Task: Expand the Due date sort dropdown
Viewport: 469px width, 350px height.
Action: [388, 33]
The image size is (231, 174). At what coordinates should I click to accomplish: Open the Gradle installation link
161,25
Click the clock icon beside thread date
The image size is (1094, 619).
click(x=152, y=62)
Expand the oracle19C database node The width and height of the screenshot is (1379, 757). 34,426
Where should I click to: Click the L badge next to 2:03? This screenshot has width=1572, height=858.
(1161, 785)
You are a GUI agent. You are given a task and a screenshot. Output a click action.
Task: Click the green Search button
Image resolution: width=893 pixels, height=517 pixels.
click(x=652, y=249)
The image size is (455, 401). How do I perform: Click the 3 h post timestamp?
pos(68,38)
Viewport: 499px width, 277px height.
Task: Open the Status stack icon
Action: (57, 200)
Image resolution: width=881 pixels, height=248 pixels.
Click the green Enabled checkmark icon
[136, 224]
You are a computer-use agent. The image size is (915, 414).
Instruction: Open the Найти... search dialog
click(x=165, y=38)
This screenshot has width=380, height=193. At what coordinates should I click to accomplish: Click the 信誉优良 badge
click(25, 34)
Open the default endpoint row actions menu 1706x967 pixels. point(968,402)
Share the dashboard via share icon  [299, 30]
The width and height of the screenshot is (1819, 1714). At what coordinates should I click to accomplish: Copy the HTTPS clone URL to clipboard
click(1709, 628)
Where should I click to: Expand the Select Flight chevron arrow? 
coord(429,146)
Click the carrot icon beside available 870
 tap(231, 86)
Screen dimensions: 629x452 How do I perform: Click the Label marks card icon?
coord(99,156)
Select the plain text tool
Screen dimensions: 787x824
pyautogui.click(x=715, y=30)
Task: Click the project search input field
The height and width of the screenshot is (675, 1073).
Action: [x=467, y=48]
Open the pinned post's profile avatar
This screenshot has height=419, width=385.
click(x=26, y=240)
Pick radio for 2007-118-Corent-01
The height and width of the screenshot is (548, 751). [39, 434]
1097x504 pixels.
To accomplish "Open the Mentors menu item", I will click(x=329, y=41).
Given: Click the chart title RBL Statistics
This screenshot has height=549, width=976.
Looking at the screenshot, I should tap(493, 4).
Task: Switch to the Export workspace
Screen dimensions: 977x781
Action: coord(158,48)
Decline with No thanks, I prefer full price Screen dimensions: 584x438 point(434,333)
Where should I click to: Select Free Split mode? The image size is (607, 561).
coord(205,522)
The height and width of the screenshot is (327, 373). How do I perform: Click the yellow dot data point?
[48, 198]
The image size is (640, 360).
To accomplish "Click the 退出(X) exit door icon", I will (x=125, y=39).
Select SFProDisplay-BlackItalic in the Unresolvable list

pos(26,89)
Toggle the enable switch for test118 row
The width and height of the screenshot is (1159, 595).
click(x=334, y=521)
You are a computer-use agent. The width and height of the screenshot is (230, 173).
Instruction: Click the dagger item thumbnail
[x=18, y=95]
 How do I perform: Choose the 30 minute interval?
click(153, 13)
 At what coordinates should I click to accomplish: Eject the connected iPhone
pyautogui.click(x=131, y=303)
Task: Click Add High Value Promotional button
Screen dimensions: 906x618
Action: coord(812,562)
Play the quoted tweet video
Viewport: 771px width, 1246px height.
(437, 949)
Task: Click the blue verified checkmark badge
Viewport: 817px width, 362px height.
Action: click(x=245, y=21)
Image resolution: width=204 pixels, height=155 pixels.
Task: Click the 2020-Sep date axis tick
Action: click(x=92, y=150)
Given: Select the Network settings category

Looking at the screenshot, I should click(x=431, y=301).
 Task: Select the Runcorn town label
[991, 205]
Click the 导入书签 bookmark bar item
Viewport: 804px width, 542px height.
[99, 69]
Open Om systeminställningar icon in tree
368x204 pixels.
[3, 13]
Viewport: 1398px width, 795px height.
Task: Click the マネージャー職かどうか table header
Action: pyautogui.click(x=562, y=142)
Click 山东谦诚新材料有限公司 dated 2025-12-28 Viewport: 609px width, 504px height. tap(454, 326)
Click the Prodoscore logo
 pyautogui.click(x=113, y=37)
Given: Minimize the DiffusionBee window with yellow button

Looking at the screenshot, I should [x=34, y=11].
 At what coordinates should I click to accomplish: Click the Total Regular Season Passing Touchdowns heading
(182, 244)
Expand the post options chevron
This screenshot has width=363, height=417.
# # # #
→ Given exercise: Format the data above as a Markdown table with the columns Row and Line, giving one row per line and leaving out blank lines.

→ Solution below:
| Row | Line |
|---|---|
| 1 | Task: Expand the Due date sort dropdown |
| 2 | Viewport: 469px width, 350px height. |
| 3 | Action: [388, 33] |
| 4 | The image size is (231, 174). At what coordinates should I click to accomplish: Open the Gradle installation link |
| 5 | 161,25 |
| 6 | Click the clock icon beside thread date |
| 7 | The image size is (1094, 619). |
| 8 | click(x=152, y=62) |
| 9 | Expand the oracle19C database node The width and height of the screenshot is (1379, 757). 34,426 |
| 10 | Where should I click to: Click the L badge next to 2:03? This screenshot has width=1572, height=858. |
| 11 | (1161, 785) |
| 12 | You are a GUI agent. You are given a task and a screenshot. Output a click action. |
| 13 | Task: Click the green Search button |
| 14 | Image resolution: width=893 pixels, height=517 pixels. |
| 15 | click(x=652, y=249) |
| 16 | The image size is (455, 401). How do I perform: Click the 3 h post timestamp? |
| 17 | pos(68,38) |
| 18 | Viewport: 499px width, 277px height. |
| 19 | Task: Open the Status stack icon |
| 20 | Action: (57, 200) |
| 21 | Image resolution: width=881 pixels, height=248 pixels. |
| 22 | Click the green Enabled checkmark icon |
| 23 | [136, 224] |
| 24 | You are a computer-use agent. The image size is (915, 414). |
| 25 | Instruction: Open the Найти... search dialog |
| 26 | click(x=165, y=38) |
| 27 | This screenshot has width=380, height=193. At what coordinates should I click to accomplish: Click the 信誉优良 badge |
| 28 | click(25, 34) |
| 29 | Open the default endpoint row actions menu 1706x967 pixels. point(968,402) |
| 30 | Share the dashboard via share icon  [299, 30] |
| 31 | The width and height of the screenshot is (1819, 1714). At what coordinates should I click to accomplish: Copy the HTTPS clone URL to clipboard |
| 32 | click(1709, 628) |
| 33 | Where should I click to: Expand the Select Flight chevron arrow?  |
| 34 | coord(429,146) |
| 35 | Click the carrot icon beside available 870 |
| 36 |  tap(231, 86) |
| 37 | Screen dimensions: 629x452 How do I perform: Click the Label marks card icon? |
| 38 | coord(99,156) |
| 39 | Select the plain text tool |
| 40 | Screen dimensions: 787x824 |
| 41 | pyautogui.click(x=715, y=30) |
| 42 | Task: Click the project search input field |
| 43 | The height and width of the screenshot is (675, 1073). |
| 44 | Action: [x=467, y=48] |
| 45 | Open the pinned post's profile avatar |
| 46 | This screenshot has height=419, width=385. |
| 47 | click(x=26, y=240) |
| 48 | Pick radio for 2007-118-Corent-01 |
| 49 | The height and width of the screenshot is (548, 751). [39, 434] |
| 50 | 1097x504 pixels. |
| 51 | To accomplish "Open the Mentors menu item", I will click(x=329, y=41). |
| 52 | Given: Click the chart title RBL Statistics |
| 53 | This screenshot has height=549, width=976. |
| 54 | Looking at the screenshot, I should tap(493, 4). |
| 55 | Task: Switch to the Export workspace |
| 56 | Screen dimensions: 977x781 |
| 57 | Action: coord(158,48) |
| 58 | Decline with No thanks, I prefer full price Screen dimensions: 584x438 point(434,333) |
| 59 | Where should I click to: Select Free Split mode? The image size is (607, 561). |
| 60 | coord(205,522) |
| 61 | The height and width of the screenshot is (327, 373). How do I perform: Click the yellow dot data point? |
| 62 | [48, 198] |
| 63 | The image size is (640, 360). |
| 64 | To accomplish "Click the 退出(X) exit door icon", I will (x=125, y=39). |
| 65 | Select SFProDisplay-BlackItalic in the Unresolvable list |
| 66 | pos(26,89) |
| 67 | Toggle the enable switch for test118 row |
| 68 | The width and height of the screenshot is (1159, 595). |
| 69 | click(x=334, y=521) |
| 70 | You are a computer-use agent. The width and height of the screenshot is (230, 173). |
| 71 | Instruction: Click the dagger item thumbnail |
| 72 | [x=18, y=95] |
| 73 |  How do I perform: Choose the 30 minute interval? |
| 74 | click(153, 13) |
| 75 |  At what coordinates should I click to accomplish: Eject the connected iPhone |
| 76 | pyautogui.click(x=131, y=303) |
| 77 | Task: Click Add High Value Promotional button |
| 78 | Screen dimensions: 906x618 |
| 79 | Action: coord(812,562) |
| 80 | Play the quoted tweet video |
| 81 | Viewport: 771px width, 1246px height. |
| 82 | (437, 949) |
| 83 | Task: Click the blue verified checkmark badge |
| 84 | Viewport: 817px width, 362px height. |
| 85 | Action: click(x=245, y=21) |
| 86 | Image resolution: width=204 pixels, height=155 pixels. |
| 87 | Task: Click the 2020-Sep date axis tick |
| 88 | Action: click(x=92, y=150) |
| 89 | Given: Select the Network settings category |
| 90 | Looking at the screenshot, I should click(x=431, y=301). |
| 91 |  Task: Select the Runcorn town label |
| 92 | [991, 205] |
| 93 | Click the 导入书签 bookmark bar item |
| 94 | Viewport: 804px width, 542px height. |
| 95 | [99, 69] |
| 96 | Open Om systeminställningar icon in tree |
| 97 | 368x204 pixels. |
| 98 | [3, 13] |
| 99 | Viewport: 1398px width, 795px height. |
| 100 | Task: Click the マネージャー職かどうか table header |
| 101 | Action: pyautogui.click(x=562, y=142) |
| 102 | Click 山东谦诚新材料有限公司 dated 2025-12-28 Viewport: 609px width, 504px height. tap(454, 326) |
| 103 | Click the Prodoscore logo |
| 104 |  pyautogui.click(x=113, y=37) |
| 105 | Given: Minimize the DiffusionBee window with yellow button |
| 106 | Looking at the screenshot, I should [x=34, y=11]. |
| 107 |  At what coordinates should I click to accomplish: Click the Total Regular Season Passing Touchdowns heading |
| 108 | (182, 244) |
| 109 | Expand the post options chevron |
| 110 | This screenshot has width=363, height=417. |